Bianca Castro

Catheter Procedure Helps Stop Concussion Headaches

Concussions can cause a lifetime of pain.

A Denton college student knows that well, after a 90 mile-per-hour fastball to the head ended his baseball career. But a new treatment is providing some much needed relief .

Jackson Weatherford loves baseball and has equipment and memories from his high school days on the field on display in his room.

"This is my bat collection. My dad calls it the lumber yard," Weatherford said.

He also keeps the helmet he was wearing during the game that changed his life.

"Everybody signed it. It reminds me of who was there and who knows why I am the way I am," Weatherford said.

That fastball struck Weatherford on the left side of his head.

"From the second it hit me, I was out of it. I don't remember anything," Weatherford said.

A series of concussions ended his baseball career and now, two years later, he still the effects of his head injury.

The dizziness, headaches, blurred vision and pain became his way of life.

"I had lost hope of thinking that something would come along that could help me," he said.

But something did come along, thanks to Dr. Chad Stephens, an interventional pain and sports medicine physician in Southlake.

He used a device called a SphenoCath to deliver pain-blocking medicines with a catheter though Weatherford's nose.

"If you think about, a defibrillator is used when someone's heart has stopped, and you shock the heart and it starts to beat it again. It is doing that kind of reset to your autonomic nervous system," Stephens said.

The medicine interrupts the nerve signals associating with migraines or post-concussion headaches and, minutes afterwards, Weatherford's pain is gone.

"He's at a much more manageable level, and some days he has minimal to no headache, and that's remarkably different from the last two years," Stephens said.

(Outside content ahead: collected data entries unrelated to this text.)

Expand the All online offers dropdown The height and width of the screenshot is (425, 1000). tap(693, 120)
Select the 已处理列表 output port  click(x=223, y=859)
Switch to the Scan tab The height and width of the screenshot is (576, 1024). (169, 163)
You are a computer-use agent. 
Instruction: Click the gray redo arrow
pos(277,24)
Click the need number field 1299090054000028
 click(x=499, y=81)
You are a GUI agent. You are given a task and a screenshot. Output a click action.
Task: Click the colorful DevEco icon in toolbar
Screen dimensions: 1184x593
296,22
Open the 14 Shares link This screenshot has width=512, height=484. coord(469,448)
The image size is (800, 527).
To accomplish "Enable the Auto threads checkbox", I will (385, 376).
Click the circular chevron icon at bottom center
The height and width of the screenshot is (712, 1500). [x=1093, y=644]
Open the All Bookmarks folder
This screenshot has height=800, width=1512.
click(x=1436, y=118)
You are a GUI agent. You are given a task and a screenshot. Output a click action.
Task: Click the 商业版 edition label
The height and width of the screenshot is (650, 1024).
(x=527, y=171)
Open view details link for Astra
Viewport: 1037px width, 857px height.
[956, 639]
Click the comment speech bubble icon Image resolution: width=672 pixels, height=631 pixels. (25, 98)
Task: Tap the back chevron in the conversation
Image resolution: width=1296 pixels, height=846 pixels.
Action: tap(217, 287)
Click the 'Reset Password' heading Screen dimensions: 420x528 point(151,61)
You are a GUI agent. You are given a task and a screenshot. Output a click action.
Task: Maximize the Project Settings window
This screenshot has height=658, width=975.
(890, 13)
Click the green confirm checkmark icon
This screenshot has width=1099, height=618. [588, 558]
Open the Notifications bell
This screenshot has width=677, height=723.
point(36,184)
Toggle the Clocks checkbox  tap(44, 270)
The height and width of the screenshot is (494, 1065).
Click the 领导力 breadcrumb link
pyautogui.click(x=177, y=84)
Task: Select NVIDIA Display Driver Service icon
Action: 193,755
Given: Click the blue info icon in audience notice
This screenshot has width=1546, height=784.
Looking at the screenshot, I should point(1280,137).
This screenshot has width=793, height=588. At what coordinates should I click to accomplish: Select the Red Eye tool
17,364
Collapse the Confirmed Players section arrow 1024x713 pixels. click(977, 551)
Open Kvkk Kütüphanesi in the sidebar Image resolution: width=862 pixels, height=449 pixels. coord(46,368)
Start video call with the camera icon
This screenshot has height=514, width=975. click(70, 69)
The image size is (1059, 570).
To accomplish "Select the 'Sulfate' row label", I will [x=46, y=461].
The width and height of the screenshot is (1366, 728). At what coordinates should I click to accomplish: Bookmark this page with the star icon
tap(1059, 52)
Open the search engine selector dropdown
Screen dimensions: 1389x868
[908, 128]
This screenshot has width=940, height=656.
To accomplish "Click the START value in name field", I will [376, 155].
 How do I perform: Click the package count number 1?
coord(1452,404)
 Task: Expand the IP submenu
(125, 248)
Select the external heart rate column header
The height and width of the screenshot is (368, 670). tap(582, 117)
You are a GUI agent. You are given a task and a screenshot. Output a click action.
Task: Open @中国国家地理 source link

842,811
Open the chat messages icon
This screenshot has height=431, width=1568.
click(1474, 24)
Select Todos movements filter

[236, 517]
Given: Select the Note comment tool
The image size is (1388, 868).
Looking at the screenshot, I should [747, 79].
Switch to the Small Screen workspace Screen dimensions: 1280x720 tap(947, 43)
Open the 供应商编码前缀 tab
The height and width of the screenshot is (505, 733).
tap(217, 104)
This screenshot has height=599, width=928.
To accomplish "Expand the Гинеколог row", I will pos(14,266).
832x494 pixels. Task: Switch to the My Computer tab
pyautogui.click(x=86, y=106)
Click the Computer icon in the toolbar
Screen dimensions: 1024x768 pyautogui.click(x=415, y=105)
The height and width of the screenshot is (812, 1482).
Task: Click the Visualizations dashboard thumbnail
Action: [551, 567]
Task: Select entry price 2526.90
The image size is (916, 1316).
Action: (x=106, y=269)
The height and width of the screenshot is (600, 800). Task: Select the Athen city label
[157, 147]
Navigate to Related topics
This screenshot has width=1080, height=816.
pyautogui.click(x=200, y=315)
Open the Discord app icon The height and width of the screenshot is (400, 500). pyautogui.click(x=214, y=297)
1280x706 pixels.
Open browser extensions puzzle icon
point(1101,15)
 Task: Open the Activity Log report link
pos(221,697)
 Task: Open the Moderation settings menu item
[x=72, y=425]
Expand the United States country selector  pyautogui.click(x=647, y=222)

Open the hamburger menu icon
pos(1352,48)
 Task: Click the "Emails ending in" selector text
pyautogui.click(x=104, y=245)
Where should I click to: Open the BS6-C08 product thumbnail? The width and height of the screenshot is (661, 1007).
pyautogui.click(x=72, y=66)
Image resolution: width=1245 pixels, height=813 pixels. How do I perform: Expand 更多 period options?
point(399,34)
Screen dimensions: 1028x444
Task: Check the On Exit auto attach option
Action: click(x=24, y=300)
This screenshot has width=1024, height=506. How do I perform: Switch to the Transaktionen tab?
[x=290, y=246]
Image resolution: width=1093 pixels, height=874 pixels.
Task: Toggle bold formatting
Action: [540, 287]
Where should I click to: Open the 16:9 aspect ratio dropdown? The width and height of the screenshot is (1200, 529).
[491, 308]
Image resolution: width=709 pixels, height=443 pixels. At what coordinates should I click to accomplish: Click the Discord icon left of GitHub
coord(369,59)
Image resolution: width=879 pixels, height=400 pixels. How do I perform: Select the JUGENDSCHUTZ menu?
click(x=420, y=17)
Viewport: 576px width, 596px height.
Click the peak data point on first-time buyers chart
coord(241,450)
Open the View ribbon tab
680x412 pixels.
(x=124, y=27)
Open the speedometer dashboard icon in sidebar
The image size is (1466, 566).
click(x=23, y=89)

Weatherford still gets occasional headaches and will still need further SphenoCath procedures, but he says he has a new sense of freedom.

Now an equipment manager for the University of North Texas football team, Weatherford says he's looking forward to living life again.

"It's given me a sense of a small chance of hope again, something I lost a lot of," he said.

Stephens says the success rate for the procedure is 90 percent and many concussion sufferers are candidates.